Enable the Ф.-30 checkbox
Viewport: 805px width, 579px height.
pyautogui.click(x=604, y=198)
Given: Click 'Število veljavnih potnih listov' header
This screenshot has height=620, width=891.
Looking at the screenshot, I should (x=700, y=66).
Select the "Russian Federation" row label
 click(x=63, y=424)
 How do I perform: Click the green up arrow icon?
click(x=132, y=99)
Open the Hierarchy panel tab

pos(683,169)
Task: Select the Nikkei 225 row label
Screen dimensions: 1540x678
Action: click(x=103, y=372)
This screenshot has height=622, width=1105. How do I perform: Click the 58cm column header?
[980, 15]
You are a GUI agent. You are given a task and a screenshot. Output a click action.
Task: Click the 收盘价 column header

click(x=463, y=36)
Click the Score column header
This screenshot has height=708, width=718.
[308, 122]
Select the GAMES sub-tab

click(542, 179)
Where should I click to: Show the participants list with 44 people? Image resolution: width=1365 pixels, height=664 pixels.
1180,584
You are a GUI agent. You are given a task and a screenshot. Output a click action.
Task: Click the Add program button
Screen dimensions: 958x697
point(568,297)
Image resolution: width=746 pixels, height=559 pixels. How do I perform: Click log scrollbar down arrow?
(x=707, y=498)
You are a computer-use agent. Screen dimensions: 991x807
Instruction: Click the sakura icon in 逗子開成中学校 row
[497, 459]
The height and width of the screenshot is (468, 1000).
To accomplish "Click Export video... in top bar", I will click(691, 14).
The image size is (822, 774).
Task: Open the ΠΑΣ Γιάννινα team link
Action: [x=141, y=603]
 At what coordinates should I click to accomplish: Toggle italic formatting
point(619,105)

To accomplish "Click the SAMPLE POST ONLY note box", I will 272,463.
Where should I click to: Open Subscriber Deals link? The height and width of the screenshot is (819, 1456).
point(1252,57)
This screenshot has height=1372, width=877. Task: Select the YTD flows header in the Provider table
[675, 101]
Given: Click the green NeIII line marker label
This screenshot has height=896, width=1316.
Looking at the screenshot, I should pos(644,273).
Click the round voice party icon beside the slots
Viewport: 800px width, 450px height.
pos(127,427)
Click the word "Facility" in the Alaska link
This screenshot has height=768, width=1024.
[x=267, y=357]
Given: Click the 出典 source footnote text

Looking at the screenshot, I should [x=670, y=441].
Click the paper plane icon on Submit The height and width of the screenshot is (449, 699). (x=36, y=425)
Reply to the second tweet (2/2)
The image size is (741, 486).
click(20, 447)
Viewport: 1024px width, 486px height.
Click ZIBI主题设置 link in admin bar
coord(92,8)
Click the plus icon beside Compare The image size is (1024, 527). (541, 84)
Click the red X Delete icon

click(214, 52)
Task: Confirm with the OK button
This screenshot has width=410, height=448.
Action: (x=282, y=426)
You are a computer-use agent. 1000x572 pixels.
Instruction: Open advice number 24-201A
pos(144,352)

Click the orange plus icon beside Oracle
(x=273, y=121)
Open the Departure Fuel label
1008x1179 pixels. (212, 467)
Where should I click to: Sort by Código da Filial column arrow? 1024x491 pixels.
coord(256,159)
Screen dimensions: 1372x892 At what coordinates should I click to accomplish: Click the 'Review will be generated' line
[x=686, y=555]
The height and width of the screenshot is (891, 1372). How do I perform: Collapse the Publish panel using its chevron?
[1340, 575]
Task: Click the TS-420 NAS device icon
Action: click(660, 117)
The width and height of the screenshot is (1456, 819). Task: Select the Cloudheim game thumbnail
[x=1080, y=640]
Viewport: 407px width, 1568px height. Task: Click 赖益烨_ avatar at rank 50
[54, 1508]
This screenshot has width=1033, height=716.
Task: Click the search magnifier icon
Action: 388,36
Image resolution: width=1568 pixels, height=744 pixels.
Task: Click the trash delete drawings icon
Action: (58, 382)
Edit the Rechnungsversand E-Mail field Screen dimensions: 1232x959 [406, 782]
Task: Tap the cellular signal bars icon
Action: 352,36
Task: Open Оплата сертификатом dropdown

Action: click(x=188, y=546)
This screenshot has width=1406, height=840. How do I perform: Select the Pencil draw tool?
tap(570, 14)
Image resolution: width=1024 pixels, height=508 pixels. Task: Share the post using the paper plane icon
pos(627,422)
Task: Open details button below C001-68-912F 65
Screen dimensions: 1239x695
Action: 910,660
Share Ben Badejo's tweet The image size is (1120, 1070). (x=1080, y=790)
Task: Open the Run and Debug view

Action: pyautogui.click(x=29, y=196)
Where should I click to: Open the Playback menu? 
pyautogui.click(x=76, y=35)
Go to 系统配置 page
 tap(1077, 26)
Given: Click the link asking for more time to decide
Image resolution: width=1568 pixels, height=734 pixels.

☆ ☆ ☆

SHORT TASK: Repeat all of the items above word for word, keeping them in their original order.

OUTPUT OF THE EXERCISE:
Enable the Ф.-30 checkbox
Viewport: 805px width, 579px height.
pyautogui.click(x=604, y=198)
Given: Click 'Število veljavnih potnih listov' header
This screenshot has height=620, width=891.
Looking at the screenshot, I should (x=700, y=66).
Select the "Russian Federation" row label
 click(x=63, y=424)
 How do I perform: Click the green up arrow icon?
click(x=132, y=99)
Open the Hierarchy panel tab

pos(683,169)
Task: Select the Nikkei 225 row label
Screen dimensions: 1540x678
Action: click(x=103, y=372)
This screenshot has height=622, width=1105. How do I perform: Click the 58cm column header?
[980, 15]
You are a GUI agent. You are given a task and a screenshot. Output a click action.
Task: Click the 收盘价 column header

click(x=463, y=36)
Click the Score column header
This screenshot has height=708, width=718.
[308, 122]
Select the GAMES sub-tab

click(542, 179)
Where should I click to: Show the participants list with 44 people? Image resolution: width=1365 pixels, height=664 pixels.
1180,584
You are a GUI agent. You are given a task and a screenshot. Output a click action.
Task: Click the Add program button
Screen dimensions: 958x697
point(568,297)
Image resolution: width=746 pixels, height=559 pixels. How do I perform: Click log scrollbar down arrow?
(x=707, y=498)
You are a computer-use agent. Screen dimensions: 991x807
Instruction: Click the sakura icon in 逗子開成中学校 row
[497, 459]
The height and width of the screenshot is (468, 1000).
To accomplish "Click Export video... in top bar", I will click(691, 14).
The image size is (822, 774).
Task: Open the ΠΑΣ Γιάννινα team link
Action: [x=141, y=603]
 At what coordinates should I click to accomplish: Toggle italic formatting
point(619,105)

To accomplish "Click the SAMPLE POST ONLY note box", I will 272,463.
Where should I click to: Open Subscriber Deals link? The height and width of the screenshot is (819, 1456).
point(1252,57)
This screenshot has height=1372, width=877. Task: Select the YTD flows header in the Provider table
[675, 101]
Given: Click the green NeIII line marker label
This screenshot has height=896, width=1316.
Looking at the screenshot, I should pos(644,273).
Click the round voice party icon beside the slots
Viewport: 800px width, 450px height.
pos(127,427)
Click the word "Facility" in the Alaska link
This screenshot has height=768, width=1024.
[x=267, y=357]
Given: Click the 出典 source footnote text

Looking at the screenshot, I should [x=670, y=441].
Click the paper plane icon on Submit The height and width of the screenshot is (449, 699). (x=36, y=425)
Reply to the second tweet (2/2)
The image size is (741, 486).
click(20, 447)
Viewport: 1024px width, 486px height.
Click ZIBI主题设置 link in admin bar
coord(92,8)
Click the plus icon beside Compare The image size is (1024, 527). (541, 84)
Click the red X Delete icon

click(214, 52)
Task: Confirm with the OK button
This screenshot has width=410, height=448.
Action: (x=282, y=426)
You are a computer-use agent. 1000x572 pixels.
Instruction: Open advice number 24-201A
pos(144,352)

Click the orange plus icon beside Oracle
(x=273, y=121)
Open the Departure Fuel label
1008x1179 pixels. (212, 467)
Where should I click to: Sort by Código da Filial column arrow? 1024x491 pixels.
coord(256,159)
Screen dimensions: 1372x892 At what coordinates should I click to accomplish: Click the 'Review will be generated' line
[x=686, y=555]
The height and width of the screenshot is (891, 1372). How do I perform: Collapse the Publish panel using its chevron?
[1340, 575]
Task: Click the TS-420 NAS device icon
Action: click(660, 117)
The width and height of the screenshot is (1456, 819). Task: Select the Cloudheim game thumbnail
[x=1080, y=640]
Viewport: 407px width, 1568px height. Task: Click 赖益烨_ avatar at rank 50
[54, 1508]
This screenshot has width=1033, height=716.
Task: Click the search magnifier icon
Action: 388,36
Image resolution: width=1568 pixels, height=744 pixels.
Task: Click the trash delete drawings icon
Action: (58, 382)
Edit the Rechnungsversand E-Mail field Screen dimensions: 1232x959 [406, 782]
Task: Tap the cellular signal bars icon
Action: 352,36
Task: Open Оплата сертификатом dropdown

Action: click(x=188, y=546)
This screenshot has width=1406, height=840. How do I perform: Select the Pencil draw tool?
tap(570, 14)
Image resolution: width=1024 pixels, height=508 pixels. Task: Share the post using the paper plane icon
pos(627,422)
Task: Open details button below C001-68-912F 65
Screen dimensions: 1239x695
Action: 910,660
Share Ben Badejo's tweet The image size is (1120, 1070). (x=1080, y=790)
Task: Open the Run and Debug view

Action: pyautogui.click(x=29, y=196)
Where should I click to: Open the Playback menu? 
pyautogui.click(x=76, y=35)
Go to 系统配置 page
 tap(1077, 26)
Given: Click the link asking for more time to decide
Image resolution: width=1568 pixels, height=734 pixels.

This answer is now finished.